── Extracted records

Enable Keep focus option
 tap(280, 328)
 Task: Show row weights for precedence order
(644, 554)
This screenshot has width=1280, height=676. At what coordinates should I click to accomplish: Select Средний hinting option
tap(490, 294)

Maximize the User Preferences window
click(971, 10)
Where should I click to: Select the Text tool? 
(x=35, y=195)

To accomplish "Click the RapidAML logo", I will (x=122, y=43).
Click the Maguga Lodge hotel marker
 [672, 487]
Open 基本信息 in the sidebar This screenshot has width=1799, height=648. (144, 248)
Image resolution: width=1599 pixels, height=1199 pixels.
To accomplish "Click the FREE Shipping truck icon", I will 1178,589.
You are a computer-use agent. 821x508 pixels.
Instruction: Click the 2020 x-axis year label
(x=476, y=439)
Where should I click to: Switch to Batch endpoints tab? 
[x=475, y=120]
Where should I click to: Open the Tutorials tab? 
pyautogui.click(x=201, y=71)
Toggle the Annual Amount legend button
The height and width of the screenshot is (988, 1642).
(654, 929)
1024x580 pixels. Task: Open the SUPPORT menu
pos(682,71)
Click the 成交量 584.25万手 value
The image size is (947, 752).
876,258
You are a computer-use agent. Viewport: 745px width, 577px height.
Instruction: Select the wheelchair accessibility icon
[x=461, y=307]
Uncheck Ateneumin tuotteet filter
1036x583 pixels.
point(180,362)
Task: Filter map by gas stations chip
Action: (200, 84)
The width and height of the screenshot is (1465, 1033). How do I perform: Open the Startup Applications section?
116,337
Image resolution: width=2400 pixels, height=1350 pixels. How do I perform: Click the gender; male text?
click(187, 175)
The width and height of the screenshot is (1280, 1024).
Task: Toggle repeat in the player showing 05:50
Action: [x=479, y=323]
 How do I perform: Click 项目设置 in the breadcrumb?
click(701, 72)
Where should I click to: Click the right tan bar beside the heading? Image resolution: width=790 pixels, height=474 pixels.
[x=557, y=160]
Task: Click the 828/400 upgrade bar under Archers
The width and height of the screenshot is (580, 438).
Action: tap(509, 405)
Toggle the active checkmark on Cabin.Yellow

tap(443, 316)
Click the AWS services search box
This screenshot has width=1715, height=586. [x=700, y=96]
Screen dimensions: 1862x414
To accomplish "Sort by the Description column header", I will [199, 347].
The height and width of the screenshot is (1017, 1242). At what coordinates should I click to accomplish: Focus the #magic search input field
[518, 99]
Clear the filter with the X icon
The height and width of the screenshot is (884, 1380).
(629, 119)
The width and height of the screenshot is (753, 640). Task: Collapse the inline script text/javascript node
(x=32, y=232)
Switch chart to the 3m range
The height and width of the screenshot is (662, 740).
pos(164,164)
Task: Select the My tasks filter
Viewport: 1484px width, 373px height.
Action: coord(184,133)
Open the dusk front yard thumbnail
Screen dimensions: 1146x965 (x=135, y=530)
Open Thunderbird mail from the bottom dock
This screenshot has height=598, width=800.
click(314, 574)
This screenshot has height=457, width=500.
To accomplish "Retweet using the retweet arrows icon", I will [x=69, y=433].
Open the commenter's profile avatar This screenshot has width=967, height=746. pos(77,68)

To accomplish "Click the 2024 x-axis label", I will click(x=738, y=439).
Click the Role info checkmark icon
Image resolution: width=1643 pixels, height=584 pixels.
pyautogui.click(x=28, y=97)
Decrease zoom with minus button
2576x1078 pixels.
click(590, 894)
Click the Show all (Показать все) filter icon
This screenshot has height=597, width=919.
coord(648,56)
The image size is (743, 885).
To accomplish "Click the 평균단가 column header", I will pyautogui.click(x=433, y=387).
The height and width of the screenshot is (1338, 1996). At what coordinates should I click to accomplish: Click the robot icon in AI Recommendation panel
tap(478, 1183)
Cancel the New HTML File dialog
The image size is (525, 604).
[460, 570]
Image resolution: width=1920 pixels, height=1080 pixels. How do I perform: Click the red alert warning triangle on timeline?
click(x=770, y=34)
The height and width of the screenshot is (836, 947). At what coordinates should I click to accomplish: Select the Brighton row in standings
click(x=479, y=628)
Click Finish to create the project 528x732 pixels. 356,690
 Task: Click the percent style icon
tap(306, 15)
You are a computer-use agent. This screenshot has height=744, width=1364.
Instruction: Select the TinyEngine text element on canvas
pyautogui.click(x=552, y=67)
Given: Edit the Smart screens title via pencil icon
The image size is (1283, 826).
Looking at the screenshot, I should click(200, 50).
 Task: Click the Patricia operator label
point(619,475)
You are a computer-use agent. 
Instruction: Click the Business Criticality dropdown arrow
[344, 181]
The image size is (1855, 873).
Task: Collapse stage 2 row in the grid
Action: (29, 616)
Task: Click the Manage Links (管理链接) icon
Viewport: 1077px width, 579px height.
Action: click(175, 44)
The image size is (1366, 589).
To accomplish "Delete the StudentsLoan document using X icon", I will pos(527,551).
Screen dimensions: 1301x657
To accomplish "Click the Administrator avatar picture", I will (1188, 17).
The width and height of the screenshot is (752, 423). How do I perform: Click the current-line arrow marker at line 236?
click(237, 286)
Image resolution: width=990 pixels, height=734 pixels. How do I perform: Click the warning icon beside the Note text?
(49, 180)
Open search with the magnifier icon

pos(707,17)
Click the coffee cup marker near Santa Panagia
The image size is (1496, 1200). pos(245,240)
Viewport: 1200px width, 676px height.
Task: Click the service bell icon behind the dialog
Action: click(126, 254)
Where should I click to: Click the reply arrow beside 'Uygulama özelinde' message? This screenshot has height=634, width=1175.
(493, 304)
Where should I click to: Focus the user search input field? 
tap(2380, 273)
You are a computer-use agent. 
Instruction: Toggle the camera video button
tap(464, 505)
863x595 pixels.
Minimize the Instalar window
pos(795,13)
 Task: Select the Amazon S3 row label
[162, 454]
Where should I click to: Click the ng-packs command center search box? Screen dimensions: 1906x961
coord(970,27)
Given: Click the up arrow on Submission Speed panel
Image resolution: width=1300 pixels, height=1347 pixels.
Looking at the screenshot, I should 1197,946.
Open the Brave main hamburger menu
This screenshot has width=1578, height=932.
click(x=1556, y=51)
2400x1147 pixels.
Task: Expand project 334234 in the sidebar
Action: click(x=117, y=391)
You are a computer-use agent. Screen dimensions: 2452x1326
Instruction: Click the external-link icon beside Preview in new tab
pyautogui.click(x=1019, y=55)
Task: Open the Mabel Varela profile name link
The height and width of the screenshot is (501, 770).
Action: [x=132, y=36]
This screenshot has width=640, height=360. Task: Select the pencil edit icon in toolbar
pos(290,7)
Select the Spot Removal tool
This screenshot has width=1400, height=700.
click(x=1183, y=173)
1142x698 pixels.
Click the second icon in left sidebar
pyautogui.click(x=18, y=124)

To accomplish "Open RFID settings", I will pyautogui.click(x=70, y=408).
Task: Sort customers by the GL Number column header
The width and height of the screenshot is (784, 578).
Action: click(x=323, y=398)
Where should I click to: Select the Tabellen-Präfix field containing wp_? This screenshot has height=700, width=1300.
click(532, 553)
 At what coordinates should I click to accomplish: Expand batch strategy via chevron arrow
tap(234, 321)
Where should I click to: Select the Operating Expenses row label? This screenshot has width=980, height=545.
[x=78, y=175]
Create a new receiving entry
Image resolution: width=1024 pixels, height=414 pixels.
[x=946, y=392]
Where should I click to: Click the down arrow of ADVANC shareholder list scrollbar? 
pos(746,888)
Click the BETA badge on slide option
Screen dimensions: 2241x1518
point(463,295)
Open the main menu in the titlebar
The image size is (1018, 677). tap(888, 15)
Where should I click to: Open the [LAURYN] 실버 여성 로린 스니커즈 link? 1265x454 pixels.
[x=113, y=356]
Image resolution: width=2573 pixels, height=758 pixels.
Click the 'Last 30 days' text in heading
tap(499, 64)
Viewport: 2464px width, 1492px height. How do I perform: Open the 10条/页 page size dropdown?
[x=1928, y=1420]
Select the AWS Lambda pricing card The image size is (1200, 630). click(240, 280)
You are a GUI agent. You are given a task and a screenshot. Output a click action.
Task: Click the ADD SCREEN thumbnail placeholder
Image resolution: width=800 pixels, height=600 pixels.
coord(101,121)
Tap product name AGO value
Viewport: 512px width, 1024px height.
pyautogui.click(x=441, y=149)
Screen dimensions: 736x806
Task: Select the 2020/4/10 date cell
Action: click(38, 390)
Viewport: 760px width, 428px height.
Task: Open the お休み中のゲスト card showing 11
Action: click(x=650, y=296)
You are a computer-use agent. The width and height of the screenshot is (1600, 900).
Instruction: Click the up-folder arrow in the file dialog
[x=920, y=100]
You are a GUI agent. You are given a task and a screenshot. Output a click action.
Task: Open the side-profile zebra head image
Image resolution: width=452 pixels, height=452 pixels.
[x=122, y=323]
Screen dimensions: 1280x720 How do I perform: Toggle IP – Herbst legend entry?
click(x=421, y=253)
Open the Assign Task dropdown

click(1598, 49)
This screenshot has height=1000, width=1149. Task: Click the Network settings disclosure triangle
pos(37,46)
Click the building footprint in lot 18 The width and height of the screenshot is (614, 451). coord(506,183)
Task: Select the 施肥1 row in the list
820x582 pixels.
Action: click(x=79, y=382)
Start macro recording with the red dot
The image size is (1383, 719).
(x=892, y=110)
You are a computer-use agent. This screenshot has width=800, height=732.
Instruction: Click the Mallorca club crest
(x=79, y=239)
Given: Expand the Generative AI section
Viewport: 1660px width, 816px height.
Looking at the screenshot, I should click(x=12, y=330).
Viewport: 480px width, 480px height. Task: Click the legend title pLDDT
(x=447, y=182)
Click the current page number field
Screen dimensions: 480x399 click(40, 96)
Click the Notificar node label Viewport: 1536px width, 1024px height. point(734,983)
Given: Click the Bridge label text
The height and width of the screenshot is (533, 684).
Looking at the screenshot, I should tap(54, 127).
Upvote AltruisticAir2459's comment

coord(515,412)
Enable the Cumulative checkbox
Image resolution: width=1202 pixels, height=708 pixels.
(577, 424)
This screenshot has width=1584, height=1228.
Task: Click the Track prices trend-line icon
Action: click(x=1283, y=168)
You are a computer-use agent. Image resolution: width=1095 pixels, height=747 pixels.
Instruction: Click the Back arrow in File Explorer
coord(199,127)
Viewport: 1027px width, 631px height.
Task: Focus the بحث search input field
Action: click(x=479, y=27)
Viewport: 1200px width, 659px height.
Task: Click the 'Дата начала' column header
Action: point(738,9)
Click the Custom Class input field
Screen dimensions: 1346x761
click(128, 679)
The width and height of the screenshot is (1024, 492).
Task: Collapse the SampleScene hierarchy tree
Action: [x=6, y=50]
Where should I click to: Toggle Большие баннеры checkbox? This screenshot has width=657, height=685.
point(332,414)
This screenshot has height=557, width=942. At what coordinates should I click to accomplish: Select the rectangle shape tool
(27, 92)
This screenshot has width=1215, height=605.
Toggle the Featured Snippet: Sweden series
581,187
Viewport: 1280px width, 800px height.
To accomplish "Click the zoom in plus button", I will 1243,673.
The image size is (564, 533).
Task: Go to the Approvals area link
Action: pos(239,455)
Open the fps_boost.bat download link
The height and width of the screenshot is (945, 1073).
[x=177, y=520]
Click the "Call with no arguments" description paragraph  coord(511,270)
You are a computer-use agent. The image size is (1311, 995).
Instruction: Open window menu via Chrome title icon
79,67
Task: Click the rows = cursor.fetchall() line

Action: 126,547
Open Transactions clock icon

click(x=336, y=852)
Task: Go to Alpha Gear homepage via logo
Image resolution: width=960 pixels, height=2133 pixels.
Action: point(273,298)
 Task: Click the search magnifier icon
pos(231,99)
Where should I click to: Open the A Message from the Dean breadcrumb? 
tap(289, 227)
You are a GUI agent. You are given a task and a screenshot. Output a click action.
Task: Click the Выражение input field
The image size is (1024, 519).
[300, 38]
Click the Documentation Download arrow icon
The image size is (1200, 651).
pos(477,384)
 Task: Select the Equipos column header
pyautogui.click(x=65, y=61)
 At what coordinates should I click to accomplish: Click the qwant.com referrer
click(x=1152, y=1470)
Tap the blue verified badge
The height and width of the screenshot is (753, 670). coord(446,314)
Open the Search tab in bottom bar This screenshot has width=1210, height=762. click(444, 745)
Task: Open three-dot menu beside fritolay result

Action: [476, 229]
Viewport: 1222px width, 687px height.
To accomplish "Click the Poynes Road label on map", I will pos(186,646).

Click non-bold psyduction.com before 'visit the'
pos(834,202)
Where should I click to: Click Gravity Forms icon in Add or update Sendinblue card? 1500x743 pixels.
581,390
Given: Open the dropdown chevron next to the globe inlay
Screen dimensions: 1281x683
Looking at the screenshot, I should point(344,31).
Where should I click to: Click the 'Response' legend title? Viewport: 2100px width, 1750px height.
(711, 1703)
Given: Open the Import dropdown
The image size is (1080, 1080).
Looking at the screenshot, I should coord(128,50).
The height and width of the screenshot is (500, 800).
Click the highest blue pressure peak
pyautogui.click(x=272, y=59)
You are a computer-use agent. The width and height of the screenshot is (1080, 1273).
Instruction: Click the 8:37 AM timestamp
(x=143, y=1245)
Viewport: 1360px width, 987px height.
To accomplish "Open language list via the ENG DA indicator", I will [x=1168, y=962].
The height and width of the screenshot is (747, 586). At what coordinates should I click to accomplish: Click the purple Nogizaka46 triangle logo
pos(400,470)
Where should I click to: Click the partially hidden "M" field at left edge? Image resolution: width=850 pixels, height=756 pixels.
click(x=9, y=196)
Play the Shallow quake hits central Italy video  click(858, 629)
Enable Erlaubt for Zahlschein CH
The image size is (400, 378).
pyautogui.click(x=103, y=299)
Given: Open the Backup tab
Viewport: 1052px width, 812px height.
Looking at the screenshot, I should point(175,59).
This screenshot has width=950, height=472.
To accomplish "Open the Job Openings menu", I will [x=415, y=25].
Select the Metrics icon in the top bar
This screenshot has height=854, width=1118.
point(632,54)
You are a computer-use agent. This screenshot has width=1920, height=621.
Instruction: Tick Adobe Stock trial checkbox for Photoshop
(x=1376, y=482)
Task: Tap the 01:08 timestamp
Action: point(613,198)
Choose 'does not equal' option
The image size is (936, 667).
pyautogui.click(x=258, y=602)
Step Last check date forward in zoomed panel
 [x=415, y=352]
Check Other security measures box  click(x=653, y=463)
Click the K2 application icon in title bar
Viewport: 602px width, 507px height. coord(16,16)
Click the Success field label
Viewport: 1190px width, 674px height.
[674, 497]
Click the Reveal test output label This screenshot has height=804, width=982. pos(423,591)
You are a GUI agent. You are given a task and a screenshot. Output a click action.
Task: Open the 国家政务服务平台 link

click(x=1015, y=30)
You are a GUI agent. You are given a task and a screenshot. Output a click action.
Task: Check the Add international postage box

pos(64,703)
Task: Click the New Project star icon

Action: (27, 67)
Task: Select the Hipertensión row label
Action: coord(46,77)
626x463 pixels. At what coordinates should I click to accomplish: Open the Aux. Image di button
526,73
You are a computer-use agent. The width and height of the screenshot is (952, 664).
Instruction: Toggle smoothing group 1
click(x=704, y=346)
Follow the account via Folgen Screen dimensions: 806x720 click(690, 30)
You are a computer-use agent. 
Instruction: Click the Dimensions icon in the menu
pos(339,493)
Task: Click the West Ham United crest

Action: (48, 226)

────

Return the rows above unchanged, beginning at the first row and stopping after the line that contains "click(971, 10)". Return nothing else.

Enable Keep focus option
 tap(280, 328)
 Task: Show row weights for precedence order
(644, 554)
This screenshot has width=1280, height=676. At what coordinates should I click to accomplish: Select Средний hinting option
tap(490, 294)

Maximize the User Preferences window
click(971, 10)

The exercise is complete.